With the Court’s winter recess continuing through February 17, the weekend’s coverage focused on the latest developments in the challenge to the Affordable Care Act.

As this blog’s Lyle Denniston reports, the government filed a motion Friday asking the Court to increase the time for oral arguments—from five-and-a-half hours to six—in the challenge to the constitutionality of the Affordable Care Act. JURIST’s Michael Haggerson also has coverage. At the Huffington Post, Mike Sacks discusses a recent Kaiser Foundation poll reporting that nearly sixty percent of the country believes that the Justices will be guided by ideology – not legal analysis – when they decide the case. On the issue of recusals, UPI’s Michael Kirkland writes that although “[t]he clamor for Justice Clarence Thomas to withdraw from hearing the challenge . . . appears to have died down for the moment . . . the pressure on Justice Elena Kagan has been relentless.” Finally, as the school’s website reports, Georgetown University Law Center hosted a mock moot court of the health care case last week, with Walter Dellinger and Steven Bradbury as the advocates. A webcast of the event can be found here; Monica Haymond at Love the Process also has coverage.

Also in the news this weekend was a television interview given by Justice Ruth Bader Ginsburg during her visit to Egypt. As Ariane de Vogue of ABC News reports, the Justice was asked by the interviewer whether she thought post-Mubarak Egypt should use the constitutions of other countries as a model for their own. The Justice responded that Egyptians should be “aided by all Constitution-writing that has gone on since the end of World War II, but added that she “would not look to the U.S. Constitution, if I were drafting a Constitution in the year 2012. I might look at the Constitution of South Africa.” Bob Unruh at World Net Daily also has coverage, while the Volokh Conspiracy’s Eugene Volokh, PrawfsBlawg’s Paul Horwitz, and Slate’s David Weigel offer commentary.

On Friday the Court also issued its oral argument calendar for the April sitting.  Writing for this blog, Lyle Denniston takes a detailed look at the cases, which will include oral arguments in Arizona v. United States on April 25, the last day on which oral arguments are scheduled for the Term. Mike Sacks of the Huffington Post, James Vicini of Reuters, and the Arizona Republic’s Michael Kiefer have coverage.

Briefly:

  • The editorial board of the New York Times examines the intersection of politics and the Court, and argues that, although “[t]he political influences on these major cases are important by themselves,” they are also “a reminder that the makeup of the court for the next generation, and thus the law’s direction, are likely to be determined by the 2012 election.”

» DESCRIPTION OF THE TASK
Extend the Supreme Court news roundup with its next passage, starting after the final sentence shown.

» DATA BLOCK
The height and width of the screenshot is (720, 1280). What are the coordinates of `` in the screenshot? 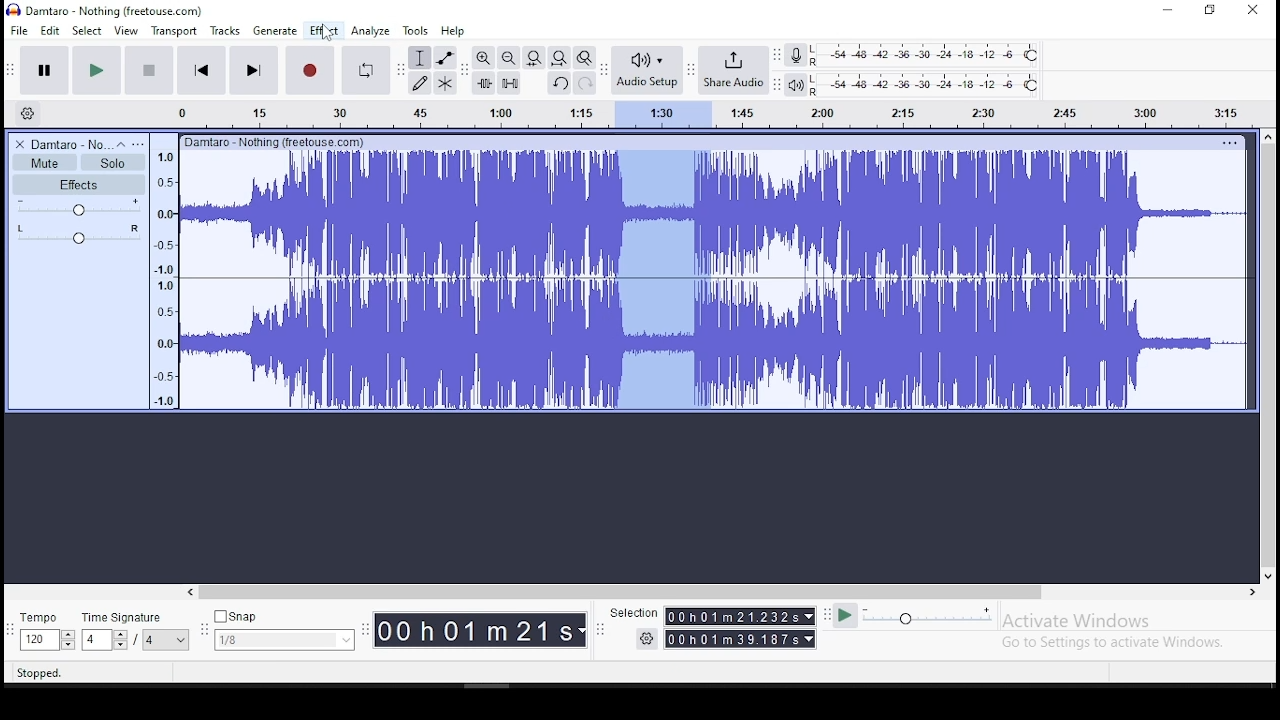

» THE OUTPUT
  • The ABA Journal’s Debra Cassens Weiss reports that on Saturday, Justice Scalia answered questions during the ABA Midyear Meeting in New Orleans. Topics included abortion, religion, lawyers’ salaries, and the Justice’s recent opinion in United States v. Jones. The Associated Press (via NOLA.com) also has coverage of the Justice’s remarks.
  • At Jost on Justice, Kenneth Jost discusses whether the Court would uphold President Obama’s recess appointments, speculating that “unless the Supreme Court sets itself against the weight of practice and judicial precedent, Obama seems likely to prevail if this hard case reaches the Justices.”
  • In an op-ed for the Washington Examiner, David Olson argues that in the wake of Golan v. Holder, the Court should place greater limits on Congress’s power to grant copyrights.
  • Washington Post columnist E.J. Dionne argues that the world created by the Court’s decision in Citizens United v. FEC decision “doesn’t work,” and concludes that, “[i]n the long run, we have to hope that a future Supreme Court will overturn this monstrosity.”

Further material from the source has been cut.